Your objective —
Your output should be the lines from the start of the data through the line containing "Contact Us (39, 2495)", exactly and nothing more.

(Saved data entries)

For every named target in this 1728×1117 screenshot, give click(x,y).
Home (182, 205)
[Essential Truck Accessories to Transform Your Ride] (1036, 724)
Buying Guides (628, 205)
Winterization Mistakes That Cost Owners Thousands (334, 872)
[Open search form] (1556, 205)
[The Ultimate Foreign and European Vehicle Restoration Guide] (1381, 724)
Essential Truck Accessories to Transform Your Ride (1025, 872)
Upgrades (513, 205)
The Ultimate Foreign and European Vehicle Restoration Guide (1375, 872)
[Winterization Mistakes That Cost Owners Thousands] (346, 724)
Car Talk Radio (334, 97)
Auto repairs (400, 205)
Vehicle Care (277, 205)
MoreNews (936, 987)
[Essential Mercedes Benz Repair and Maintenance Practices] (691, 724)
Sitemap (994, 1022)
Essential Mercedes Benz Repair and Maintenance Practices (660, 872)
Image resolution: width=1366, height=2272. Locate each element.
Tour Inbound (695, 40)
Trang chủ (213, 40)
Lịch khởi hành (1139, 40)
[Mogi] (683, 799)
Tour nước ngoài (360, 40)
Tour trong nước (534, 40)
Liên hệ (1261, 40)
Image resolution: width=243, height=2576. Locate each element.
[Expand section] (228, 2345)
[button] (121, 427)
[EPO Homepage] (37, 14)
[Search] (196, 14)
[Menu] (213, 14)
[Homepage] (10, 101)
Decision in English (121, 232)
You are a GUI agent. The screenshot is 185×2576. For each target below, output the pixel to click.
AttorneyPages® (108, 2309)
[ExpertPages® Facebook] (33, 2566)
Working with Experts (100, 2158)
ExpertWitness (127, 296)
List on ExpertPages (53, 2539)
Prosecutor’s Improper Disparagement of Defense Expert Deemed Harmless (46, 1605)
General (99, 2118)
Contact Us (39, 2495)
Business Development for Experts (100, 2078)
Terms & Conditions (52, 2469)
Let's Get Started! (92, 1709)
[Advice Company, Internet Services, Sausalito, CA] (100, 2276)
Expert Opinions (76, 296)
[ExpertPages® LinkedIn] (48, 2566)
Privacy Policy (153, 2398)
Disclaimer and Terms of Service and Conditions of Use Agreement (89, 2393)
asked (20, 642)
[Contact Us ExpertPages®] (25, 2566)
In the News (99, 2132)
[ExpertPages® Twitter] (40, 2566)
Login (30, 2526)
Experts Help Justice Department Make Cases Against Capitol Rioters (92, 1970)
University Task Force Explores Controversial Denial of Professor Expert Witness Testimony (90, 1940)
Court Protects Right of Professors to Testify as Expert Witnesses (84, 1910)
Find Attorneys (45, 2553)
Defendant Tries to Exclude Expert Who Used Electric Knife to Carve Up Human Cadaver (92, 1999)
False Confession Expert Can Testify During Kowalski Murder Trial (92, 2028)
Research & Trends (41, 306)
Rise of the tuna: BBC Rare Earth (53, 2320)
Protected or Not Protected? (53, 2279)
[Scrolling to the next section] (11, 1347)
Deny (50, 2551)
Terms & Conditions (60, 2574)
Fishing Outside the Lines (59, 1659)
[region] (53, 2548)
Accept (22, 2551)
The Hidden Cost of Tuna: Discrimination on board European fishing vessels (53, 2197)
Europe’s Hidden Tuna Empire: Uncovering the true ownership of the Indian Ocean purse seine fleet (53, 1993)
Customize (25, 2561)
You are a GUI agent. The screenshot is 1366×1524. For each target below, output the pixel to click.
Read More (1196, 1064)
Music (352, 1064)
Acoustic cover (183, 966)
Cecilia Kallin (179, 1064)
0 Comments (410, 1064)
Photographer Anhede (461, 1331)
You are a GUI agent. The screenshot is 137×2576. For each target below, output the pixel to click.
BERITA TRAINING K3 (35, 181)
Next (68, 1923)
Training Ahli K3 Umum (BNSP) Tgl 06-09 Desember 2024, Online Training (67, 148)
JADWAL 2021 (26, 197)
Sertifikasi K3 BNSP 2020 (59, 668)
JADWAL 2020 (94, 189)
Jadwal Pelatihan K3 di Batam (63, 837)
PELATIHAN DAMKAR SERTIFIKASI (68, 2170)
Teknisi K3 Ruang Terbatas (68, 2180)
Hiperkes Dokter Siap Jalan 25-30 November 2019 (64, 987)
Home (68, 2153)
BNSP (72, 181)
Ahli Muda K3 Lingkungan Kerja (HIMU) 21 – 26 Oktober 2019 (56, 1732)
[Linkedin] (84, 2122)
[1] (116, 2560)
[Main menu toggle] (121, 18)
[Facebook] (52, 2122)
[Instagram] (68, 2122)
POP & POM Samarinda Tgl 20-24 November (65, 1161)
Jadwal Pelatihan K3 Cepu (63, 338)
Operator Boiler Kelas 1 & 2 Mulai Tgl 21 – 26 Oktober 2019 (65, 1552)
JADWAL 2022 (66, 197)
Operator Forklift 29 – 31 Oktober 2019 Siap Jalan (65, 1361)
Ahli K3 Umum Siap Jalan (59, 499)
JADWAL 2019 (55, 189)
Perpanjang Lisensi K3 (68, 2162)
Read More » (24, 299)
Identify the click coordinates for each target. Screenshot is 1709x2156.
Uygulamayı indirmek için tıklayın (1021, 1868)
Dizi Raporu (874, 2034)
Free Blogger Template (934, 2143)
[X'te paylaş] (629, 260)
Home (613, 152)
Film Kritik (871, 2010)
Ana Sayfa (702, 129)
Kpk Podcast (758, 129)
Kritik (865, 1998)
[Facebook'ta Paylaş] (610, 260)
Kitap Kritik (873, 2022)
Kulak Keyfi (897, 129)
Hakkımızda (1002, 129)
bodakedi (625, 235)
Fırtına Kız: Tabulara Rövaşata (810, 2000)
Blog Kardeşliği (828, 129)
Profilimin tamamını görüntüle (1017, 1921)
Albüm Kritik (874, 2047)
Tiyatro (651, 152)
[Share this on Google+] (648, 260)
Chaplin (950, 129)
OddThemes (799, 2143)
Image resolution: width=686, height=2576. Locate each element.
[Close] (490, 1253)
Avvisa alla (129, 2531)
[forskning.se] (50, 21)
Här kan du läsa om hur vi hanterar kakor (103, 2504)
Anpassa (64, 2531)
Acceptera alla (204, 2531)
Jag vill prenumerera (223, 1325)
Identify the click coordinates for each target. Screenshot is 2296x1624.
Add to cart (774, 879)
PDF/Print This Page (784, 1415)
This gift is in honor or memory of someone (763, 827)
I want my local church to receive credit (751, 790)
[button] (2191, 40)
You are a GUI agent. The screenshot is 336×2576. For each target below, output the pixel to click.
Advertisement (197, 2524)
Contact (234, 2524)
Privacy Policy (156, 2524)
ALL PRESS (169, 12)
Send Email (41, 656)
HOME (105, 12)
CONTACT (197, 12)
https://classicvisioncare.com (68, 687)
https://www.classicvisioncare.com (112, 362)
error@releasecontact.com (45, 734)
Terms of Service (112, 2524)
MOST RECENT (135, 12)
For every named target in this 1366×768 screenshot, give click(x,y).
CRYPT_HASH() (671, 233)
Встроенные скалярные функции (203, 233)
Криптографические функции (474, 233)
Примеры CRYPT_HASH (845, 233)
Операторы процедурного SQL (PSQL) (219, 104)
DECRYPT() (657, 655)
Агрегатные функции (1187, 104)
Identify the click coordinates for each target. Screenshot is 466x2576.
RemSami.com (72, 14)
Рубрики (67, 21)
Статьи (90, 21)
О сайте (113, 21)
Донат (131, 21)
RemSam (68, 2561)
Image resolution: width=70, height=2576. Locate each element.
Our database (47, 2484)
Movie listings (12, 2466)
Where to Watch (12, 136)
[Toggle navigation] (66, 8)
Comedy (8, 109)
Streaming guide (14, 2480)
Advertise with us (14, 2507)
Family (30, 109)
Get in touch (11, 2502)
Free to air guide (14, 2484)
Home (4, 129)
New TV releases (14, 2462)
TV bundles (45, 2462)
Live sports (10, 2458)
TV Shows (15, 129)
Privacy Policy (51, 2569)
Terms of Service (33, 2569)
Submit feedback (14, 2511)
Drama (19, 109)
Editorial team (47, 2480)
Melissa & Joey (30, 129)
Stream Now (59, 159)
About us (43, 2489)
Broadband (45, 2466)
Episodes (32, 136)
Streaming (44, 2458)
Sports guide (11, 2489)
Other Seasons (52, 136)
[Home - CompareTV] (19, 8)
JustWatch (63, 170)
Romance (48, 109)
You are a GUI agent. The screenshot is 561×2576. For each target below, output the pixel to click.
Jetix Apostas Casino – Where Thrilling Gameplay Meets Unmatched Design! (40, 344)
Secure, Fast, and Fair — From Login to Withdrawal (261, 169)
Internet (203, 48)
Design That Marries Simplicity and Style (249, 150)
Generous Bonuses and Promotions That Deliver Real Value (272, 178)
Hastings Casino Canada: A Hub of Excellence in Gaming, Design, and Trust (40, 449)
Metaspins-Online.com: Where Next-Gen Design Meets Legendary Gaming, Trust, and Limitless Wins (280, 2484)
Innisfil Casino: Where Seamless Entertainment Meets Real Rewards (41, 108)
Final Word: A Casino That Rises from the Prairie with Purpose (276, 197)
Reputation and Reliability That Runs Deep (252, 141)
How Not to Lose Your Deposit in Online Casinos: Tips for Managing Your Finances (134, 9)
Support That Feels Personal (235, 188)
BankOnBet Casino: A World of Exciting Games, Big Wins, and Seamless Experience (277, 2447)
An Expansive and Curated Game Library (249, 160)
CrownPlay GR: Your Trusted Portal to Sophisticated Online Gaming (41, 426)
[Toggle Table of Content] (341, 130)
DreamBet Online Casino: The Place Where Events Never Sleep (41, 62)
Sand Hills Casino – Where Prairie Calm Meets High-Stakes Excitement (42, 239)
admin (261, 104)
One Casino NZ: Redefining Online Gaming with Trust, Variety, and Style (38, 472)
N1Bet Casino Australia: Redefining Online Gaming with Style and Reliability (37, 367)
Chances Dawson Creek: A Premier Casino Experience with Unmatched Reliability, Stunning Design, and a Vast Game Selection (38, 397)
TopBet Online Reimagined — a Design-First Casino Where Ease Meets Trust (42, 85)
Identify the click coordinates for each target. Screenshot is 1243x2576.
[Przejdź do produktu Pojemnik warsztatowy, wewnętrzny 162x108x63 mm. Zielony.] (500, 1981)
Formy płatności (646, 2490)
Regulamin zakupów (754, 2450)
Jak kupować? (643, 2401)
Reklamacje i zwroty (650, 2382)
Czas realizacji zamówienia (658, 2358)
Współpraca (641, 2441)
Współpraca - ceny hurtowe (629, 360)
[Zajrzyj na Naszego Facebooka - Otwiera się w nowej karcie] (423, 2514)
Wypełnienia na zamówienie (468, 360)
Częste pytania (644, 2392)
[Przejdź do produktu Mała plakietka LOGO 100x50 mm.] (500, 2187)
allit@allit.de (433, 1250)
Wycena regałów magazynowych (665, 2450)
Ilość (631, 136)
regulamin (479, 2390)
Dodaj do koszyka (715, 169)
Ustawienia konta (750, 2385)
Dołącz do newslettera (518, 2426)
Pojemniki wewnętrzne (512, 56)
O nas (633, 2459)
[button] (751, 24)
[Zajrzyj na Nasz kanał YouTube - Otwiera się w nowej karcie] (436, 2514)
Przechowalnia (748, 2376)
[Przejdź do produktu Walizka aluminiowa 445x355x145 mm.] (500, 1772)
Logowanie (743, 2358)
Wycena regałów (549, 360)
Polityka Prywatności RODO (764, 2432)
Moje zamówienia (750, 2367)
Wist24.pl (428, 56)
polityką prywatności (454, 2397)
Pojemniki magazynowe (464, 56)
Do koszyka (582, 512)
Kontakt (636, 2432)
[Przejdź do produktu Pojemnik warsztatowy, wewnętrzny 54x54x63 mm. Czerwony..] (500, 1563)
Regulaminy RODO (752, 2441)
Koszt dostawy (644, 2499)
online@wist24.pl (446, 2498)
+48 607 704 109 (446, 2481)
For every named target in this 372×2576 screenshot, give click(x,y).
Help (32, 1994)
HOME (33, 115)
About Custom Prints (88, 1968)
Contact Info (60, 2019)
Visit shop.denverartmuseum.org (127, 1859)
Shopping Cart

Solution for this problem —
For every named target in this 1728×1117 screenshot, give click(x,y).
Home (182, 205)
[Essential Truck Accessories to Transform Your Ride] (1036, 724)
Buying Guides (628, 205)
Winterization Mistakes That Cost Owners Thousands (334, 872)
[Open search form] (1556, 205)
[The Ultimate Foreign and European Vehicle Restoration Guide] (1381, 724)
Essential Truck Accessories to Transform Your Ride (1025, 872)
Upgrades (513, 205)
The Ultimate Foreign and European Vehicle Restoration Guide (1375, 872)
[Winterization Mistakes That Cost Owners Thousands] (346, 724)
Car Talk Radio (334, 97)
Auto repairs (400, 205)
Vehicle Care (277, 205)
MoreNews (936, 987)
[Essential Mercedes Benz Repair and Maintenance Practices] (691, 724)
Sitemap (994, 1022)
Essential Mercedes Benz Repair and Maintenance Practices (660, 872)
Image resolution: width=1366, height=2272. Locate each element.
Tour Inbound (695, 40)
Trang chủ (213, 40)
Lịch khởi hành (1139, 40)
[Mogi] (683, 799)
Tour nước ngoài (360, 40)
Tour trong nước (534, 40)
Liên hệ (1261, 40)
Image resolution: width=243, height=2576. Locate each element.
[Expand section] (228, 2345)
[button] (121, 427)
[EPO Homepage] (37, 14)
[Search] (196, 14)
[Menu] (213, 14)
[Homepage] (10, 101)
Decision in English (121, 232)
You are a GUI agent. The screenshot is 185×2576. For each target below, output the pixel to click.
AttorneyPages® (108, 2309)
[ExpertPages® Facebook] (33, 2566)
Working with Experts (100, 2158)
ExpertWitness (127, 296)
List on ExpertPages (53, 2539)
Prosecutor’s Improper Disparagement of Defense Expert Deemed Harmless (46, 1605)
General (99, 2118)
Contact Us (39, 2495)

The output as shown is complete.